# Feature Engineering and Classification
## Summary
This notebook uses the [10000-books-and-their-genres-standardized](https://www.kaggle.com/michaelrussell4/10000-books-and-their-genres-standardized) dataset. This data includes around 10,000 full-length books and their associated genres obtained from GoodReads. 

In this notebook, I clean and preprocess the text of each book in the dataset, filter out books with insufficient length or genre tags, and then convert the text via several different feature-engineering techniques and, after fitting the several new datasets obtained from the previous step to several machine-learning algorithms, I compare the results with the intention of evaluating different eature-engineering techniques and how they affect a machine-learning algorithms' performance in predicting multi-label targets.

The overall objective of this notebook is to compare two common methods for feature engineering text against several novel feature-engineering methods. The task is unique in this objective as well as in the endeavor to create multi-label classifiers on such a dataset, i.e., predict one or more genres for a given text where, in this case, the text is an entire book! Following are descriptions of the feature engineering methods referred to:
1. [spaCy's](https://spacy.io/) document vectorization.
- spaCy creates a vector of a word or document based on a pretrained language model. In my case, I'll be using the `en_core_web_lg` model which breaks down to an English, Web-data trained, large model. The vectorized form of a document or word attempts to encapsulate the meaning of the word or document based on word semantic and meaning relationships, e.g., the vectors for words whose meanings are related, like 'dog' and 'canine', will depict such relationship via the vector similarities. spaCy is an incredible tool in this regard and makes such vectorization easy to implement.
2. [Sklearn's TF-IDF vectorizor](https://scikit-learn.org/stable/modules/generated/sklearn.feature_extraction.text.TfidfVectorizer.html)
- Scikit learn, or Sklearn, provides a method for transforming preprocessed text to a term frequency-inverse document frequency vectorized model.

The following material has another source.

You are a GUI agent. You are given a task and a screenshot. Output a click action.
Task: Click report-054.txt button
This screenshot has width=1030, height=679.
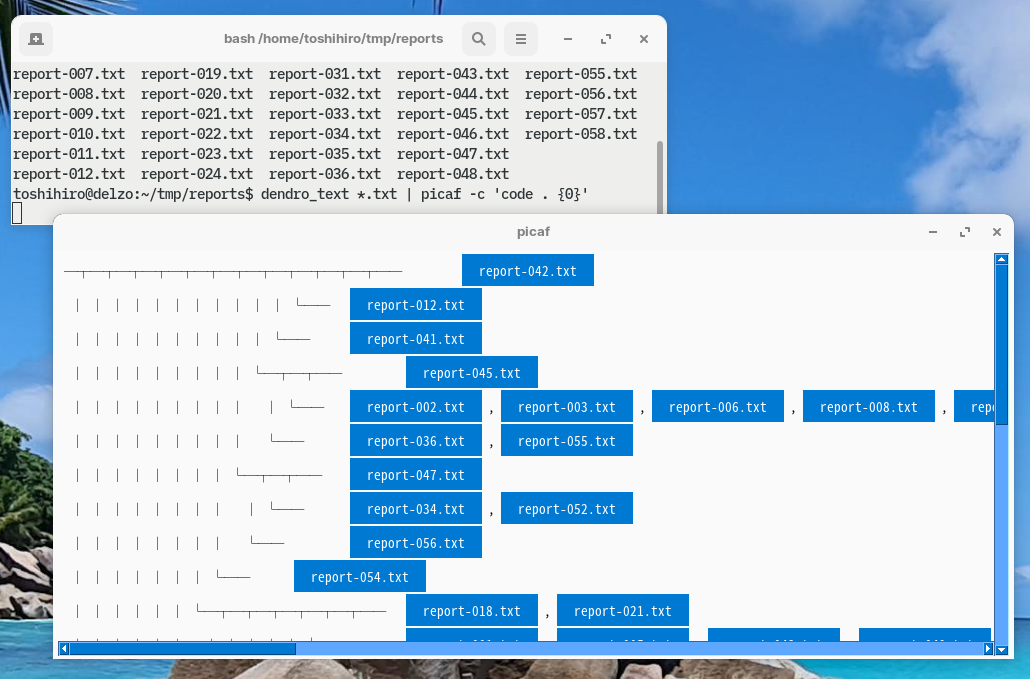tap(359, 577)
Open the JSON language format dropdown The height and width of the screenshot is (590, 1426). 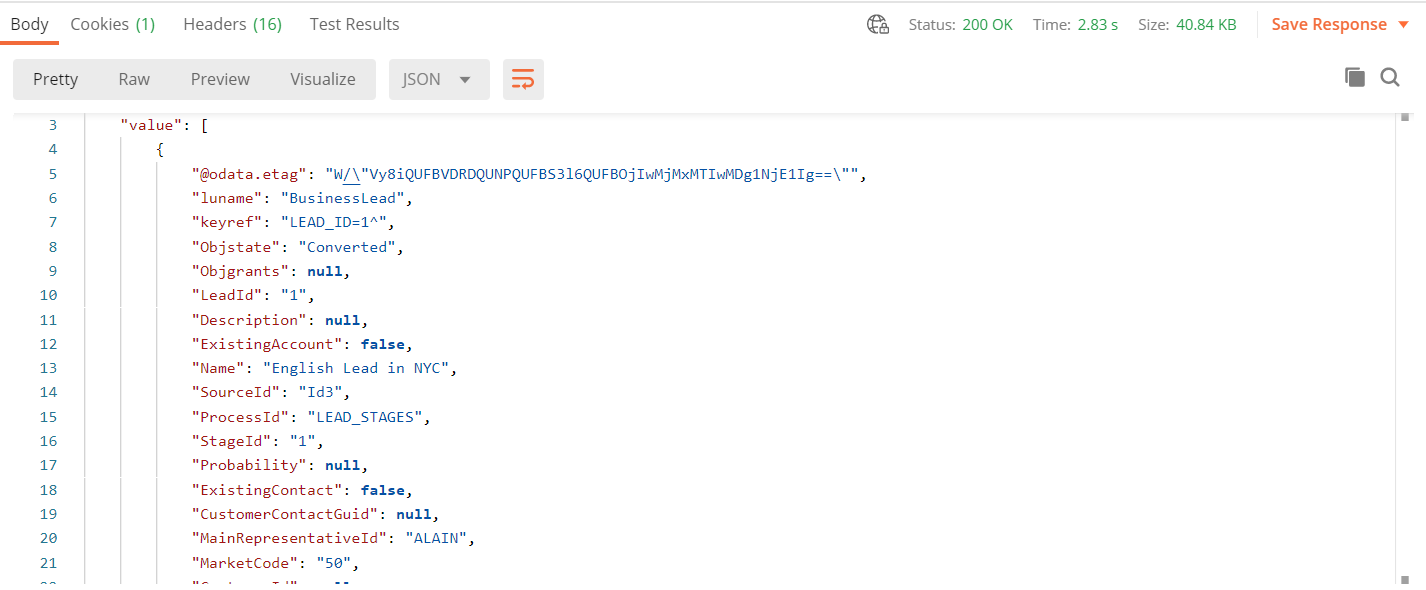[x=438, y=78]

For more information on this method, see https://en.wikipedia.org/wiki/Tf%E2%80%93idf.
3. Novel techniques
- Part of speech relative frequencies.
- Reading complexity scores obtained via 3 well-established algorithms implemented through [textstat](https://pypi.org/project/textstat/).

-

*I'd like to thank the following for their contributions to the libraries used in this notebook.*
- [Scikit-learn](https://scikit-learn.org/)
- [spaCy](https://spacy.io/)

<hr>

# 1. Import libraries and dataset
I'll be using several libraries quite frequently so I'll import them below. I also will import the 10000-books-and-their-genres-standardized dataset mentioned in the notebook summary.

In [None]:
pip install textstat

In [None]:
%matplotlib inline
import matplotlib
import matplotlib.pyplot as plt
import numpy as np
import pandas as pd
from tqdm import tqdm
tqdm.pandas()
import spacy
nlp = spacy.load('en_core_web_lg')
from spacy.lang.en.stop_words import STOP_WORDS
from sklearn.feature_extraction.text import TfidfVectorizer
nlp_sm = spacy.load('en_core_web_sm')
import textstat as ts
vocab = list(nlp_sm.vocab.strings)
import seaborn as sns
import gc
import re

In [None]:
%%time
df = pd.read_csv('../input/10000-books-and-their-genres-standardized/books_and_genres.csv', index_col=0)

Here is a sample of the dataset:

In [None]:
df.head()

Because the dataset is over 3 GB, I only use a portion while testing and developing. Uncomment this line when running the whole dataset.

In [None]:
# Uncomment this line when not testing
df = df.iloc[:1750, :]

<hr>

# 2. Preprocessing Text and Feature Engineering

## Reformat book text

Some rows have text that, for whatever reason, is not a `str` type. Cast these to `str`. 
spaCy's `nlp()` can only handle documents of a certain size before the RAM requirments get too hefty. To avoid errors being thrown, limit the book size (represented in the `text` column) to 1,000,000 characters. This is an ample amount since the average book has less than 500,000 characters in it (https://www.quora.com/How-many-characters-of-text-letters-are-in-an-average-book). 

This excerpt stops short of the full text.